Chromoblastomycosis is an indolent subcutaneous infection characterized by nodular, verrucous, or plaque-like painless lesions that occur predominantly on the lower extremities and grow slowly over months or years. There is hardly ever extension to adjacent structures, as is seen with eumycetoma. Long-term consequences include bacterial superinfection, chronic lymphedema, and (rarely) the development of squamous cell carcinoma.
Dematiaceous molds are the most common cause of allergic fungal sinusitis and a less common cause of invasive fungal sinusitis. Keratitis occurs with corneal inoculation. Many patients, including some who are immunocompromised, develop only localized infection manifested by cyst-like subcutaneous lesions at the site of inoculation. Other immunocompromised patients have pneumonia and disseminated infection, including CNS involvement, and are quite ill.

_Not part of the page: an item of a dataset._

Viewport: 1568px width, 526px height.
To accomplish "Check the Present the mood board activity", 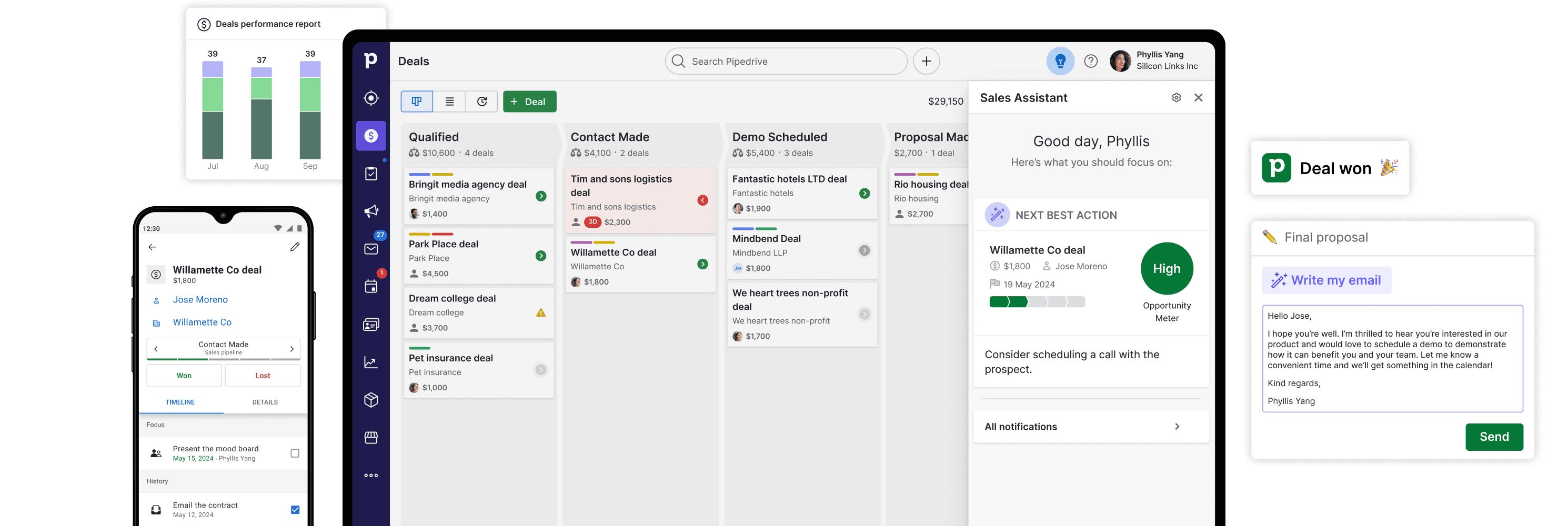I will (295, 453).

The specific diagnosis of infection with a pigmented mold is established by growth of the organism in culture. However, in eumycetoma, a tentative clinical diagnosis can be made when a patient presents with a lesion characterized by swelling, sinus tracts, and grains. Histopathologic examination and culture are necessary to ensure that the etiologic agent is a mold and not an actinomycete. In chromoblastomycosis, the diagnosis rests on the histologic demonstration of sclerotic bodies in the tissues; culture merely establishes which pigmented mold is causing the infection. Sclerotic bodies are dark brown, thick-walled, septate fungal forms that resemble large yeasts and define the syndrome. For disseminated infections and nonsubcutaneous focal infections, growth of the organism is essential to differentiate infection with a hyaline mold (e.g., Aspergillus or Fusarium) from that due to a pigmented mold. No serologic or non-culture-based methods are currently available to aid in the diagnosis of phaeohyphomycoses.

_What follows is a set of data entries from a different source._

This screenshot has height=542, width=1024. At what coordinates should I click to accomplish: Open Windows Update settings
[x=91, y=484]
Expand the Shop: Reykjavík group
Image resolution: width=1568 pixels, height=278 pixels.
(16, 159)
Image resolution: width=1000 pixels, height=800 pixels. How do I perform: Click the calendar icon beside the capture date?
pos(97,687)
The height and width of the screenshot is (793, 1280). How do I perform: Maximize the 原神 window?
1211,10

Treatment of eumycetoma and chromoblastomycosis involves both surgical extirpation of the lesion and use of antifungal agents. Surgical removal of the lesions of both eumycetoma and chromoblastomycosis is most effective if performed before extensive spread has occurred. In chromoblastomycosis, cryosurgery and laser therapy have been used with variable success. The antifungal agents of choice are itraconazole, voriconazole, and posaconazole. The most experience has accrued with itraconazole; there is less experience with the newer azoles, which are active in vitro and have been reported to be effective in a few patients. Flucytosine and terbinafine also have been used to treat chromoblastomycosis.
Disseminated and focal visceral infections are treated with the appropriate antifungal agent; the choice of agent is based on the location and extent of the infection, in vitro testing, and clinical experience with the specific infecting organism. AmB is not effective against many of these organisms but has been used successfully against others. Again, the most experience has been obtained with itraconazole, which is effective for localized infections. Voriconazole and posaconazole are likely to play an increasing role in therapy for both localized and disseminated infections. Chromoblastomycosis and eumycetoma are chronic indolent infections that are difficult to cure without surgical excision, but these are not life-threatening diseases. Disseminated or focal visceral infections with pigmented molds in immunocompromised patients are associated with high mortality rates unless immunosuppression can be diminished and effective antifungal agents prescribed promptly.